Jeromy Anglim's Blog: Psychology and Statistics


Thursday, October 10, 2013

Tutorials, Answers, and Data Files for Multivariate Research Methods Course using SPSS and Amos

I recently developed a set of tutorials for teaching research methods using SPSS and Amos to I/O psychology students. I thought they might be useful for other instructors or people learning intermediate multivariate research methods to social and behavioural science students. Thus, I have made the resources available as a downloadable repository.

Each tutorial includes a set of exercises, data, and extensive answers. A particular emphasis is on using syntax, reproducible workflow in SPSS, managing metadata, and scale construction.

It contains six tutorial exercises.

  • Introduction to data analysis
  • Correlation and regression
  • Group differences
  • Moderators and mediators
  • Exploratory factor analysis
  • Confirmatory factor analysis

For example, here is the tutorial on confirmatory factor analysis with Amos in docx format. The repository also includes related data files.

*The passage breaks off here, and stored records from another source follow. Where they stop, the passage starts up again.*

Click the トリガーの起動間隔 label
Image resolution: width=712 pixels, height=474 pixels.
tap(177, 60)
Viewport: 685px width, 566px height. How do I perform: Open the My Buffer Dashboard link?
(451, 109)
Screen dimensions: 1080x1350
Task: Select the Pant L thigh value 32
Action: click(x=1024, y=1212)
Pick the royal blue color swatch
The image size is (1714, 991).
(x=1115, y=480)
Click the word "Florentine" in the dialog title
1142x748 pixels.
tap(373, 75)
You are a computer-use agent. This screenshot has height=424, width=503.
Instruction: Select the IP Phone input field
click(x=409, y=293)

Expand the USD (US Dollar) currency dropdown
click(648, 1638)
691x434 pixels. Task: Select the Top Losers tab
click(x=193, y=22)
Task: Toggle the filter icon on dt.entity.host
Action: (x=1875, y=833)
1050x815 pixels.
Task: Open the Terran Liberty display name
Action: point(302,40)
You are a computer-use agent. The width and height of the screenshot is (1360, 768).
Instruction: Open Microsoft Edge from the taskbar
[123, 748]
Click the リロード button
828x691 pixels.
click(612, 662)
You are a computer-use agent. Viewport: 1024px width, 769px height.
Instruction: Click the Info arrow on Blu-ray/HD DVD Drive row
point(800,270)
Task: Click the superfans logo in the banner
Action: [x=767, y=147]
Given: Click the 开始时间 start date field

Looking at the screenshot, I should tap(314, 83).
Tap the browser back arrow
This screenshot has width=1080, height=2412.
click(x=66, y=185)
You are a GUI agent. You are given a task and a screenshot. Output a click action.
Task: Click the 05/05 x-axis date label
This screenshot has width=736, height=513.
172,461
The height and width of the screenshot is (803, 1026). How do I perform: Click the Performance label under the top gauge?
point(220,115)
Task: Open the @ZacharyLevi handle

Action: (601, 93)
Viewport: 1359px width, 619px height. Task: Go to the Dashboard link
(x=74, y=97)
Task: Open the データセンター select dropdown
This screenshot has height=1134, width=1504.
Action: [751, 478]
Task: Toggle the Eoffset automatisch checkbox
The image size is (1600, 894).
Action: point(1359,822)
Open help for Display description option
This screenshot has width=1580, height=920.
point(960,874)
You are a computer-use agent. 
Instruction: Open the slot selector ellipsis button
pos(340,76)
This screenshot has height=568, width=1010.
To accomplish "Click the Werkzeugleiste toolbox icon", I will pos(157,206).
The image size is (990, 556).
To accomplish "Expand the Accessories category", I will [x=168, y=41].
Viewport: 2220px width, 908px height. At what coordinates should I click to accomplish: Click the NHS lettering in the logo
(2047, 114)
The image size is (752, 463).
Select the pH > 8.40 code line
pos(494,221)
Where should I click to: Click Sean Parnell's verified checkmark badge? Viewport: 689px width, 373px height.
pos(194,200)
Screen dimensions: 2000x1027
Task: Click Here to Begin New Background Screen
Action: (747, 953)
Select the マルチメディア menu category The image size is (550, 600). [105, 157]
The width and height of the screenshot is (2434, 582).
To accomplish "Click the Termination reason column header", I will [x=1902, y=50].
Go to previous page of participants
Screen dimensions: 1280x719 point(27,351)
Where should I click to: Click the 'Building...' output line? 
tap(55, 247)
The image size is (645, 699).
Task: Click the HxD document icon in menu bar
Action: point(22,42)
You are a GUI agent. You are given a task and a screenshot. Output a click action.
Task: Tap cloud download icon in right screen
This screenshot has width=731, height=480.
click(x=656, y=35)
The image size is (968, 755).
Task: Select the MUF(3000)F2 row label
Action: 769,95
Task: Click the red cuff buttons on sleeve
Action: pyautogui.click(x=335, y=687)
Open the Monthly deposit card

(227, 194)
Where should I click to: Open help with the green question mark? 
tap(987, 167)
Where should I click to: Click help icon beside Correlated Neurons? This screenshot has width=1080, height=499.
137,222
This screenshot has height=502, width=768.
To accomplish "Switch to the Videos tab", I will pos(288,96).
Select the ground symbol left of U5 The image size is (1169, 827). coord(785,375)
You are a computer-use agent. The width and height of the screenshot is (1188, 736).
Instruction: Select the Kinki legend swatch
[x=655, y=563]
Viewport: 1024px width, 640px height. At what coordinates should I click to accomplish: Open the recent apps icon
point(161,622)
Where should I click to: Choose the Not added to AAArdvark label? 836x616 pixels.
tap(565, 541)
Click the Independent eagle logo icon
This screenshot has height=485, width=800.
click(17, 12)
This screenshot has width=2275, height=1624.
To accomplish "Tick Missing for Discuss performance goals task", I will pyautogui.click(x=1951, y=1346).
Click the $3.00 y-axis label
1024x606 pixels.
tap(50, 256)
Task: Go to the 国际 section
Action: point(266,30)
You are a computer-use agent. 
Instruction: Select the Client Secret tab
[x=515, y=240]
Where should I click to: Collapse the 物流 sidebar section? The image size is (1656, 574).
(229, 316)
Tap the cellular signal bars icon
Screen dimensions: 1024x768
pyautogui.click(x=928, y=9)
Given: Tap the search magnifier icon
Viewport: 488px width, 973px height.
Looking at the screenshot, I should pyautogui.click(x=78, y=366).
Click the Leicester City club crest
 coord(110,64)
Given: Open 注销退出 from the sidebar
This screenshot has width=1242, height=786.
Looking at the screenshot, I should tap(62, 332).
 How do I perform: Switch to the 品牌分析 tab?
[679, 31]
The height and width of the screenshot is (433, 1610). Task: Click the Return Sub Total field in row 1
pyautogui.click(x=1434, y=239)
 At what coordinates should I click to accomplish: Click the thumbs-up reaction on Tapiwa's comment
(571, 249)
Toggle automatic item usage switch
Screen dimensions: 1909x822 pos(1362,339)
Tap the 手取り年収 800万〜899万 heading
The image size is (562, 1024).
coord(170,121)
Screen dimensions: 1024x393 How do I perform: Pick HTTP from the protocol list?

GITHUB Repository Address: https://github.com/jeromyanglim/spss-research-methods-tutorials

Each exercise includes several folders

  • Instructions: This folder includes one or more Word documents with the exercise and answers. These files should be your starting point for getting an understanding of the tutorials.
  • data: This folder includes raw data and meta data used in the tutorial exercises. There are often raw csv files as well as various SPSS sav files. The exercises are designed to teach students how to import and process csv files in SPSS.
  • output: These folders often include a copy of much of the SPSS output in PDF form as well as some syntax files.

To use the repository it is recommended that you download the ZIP file.

Earlier versions of the corresponding lectures can basically be found in the teaching resources section of my website under multivariate methods.

Author: Dr Jeromy Anglim, Deakin University

Licence: Tutorial exercises are given a creative commons licence CC BY 3.0. Raw data files and data descriptions retain whatever licence they had previously.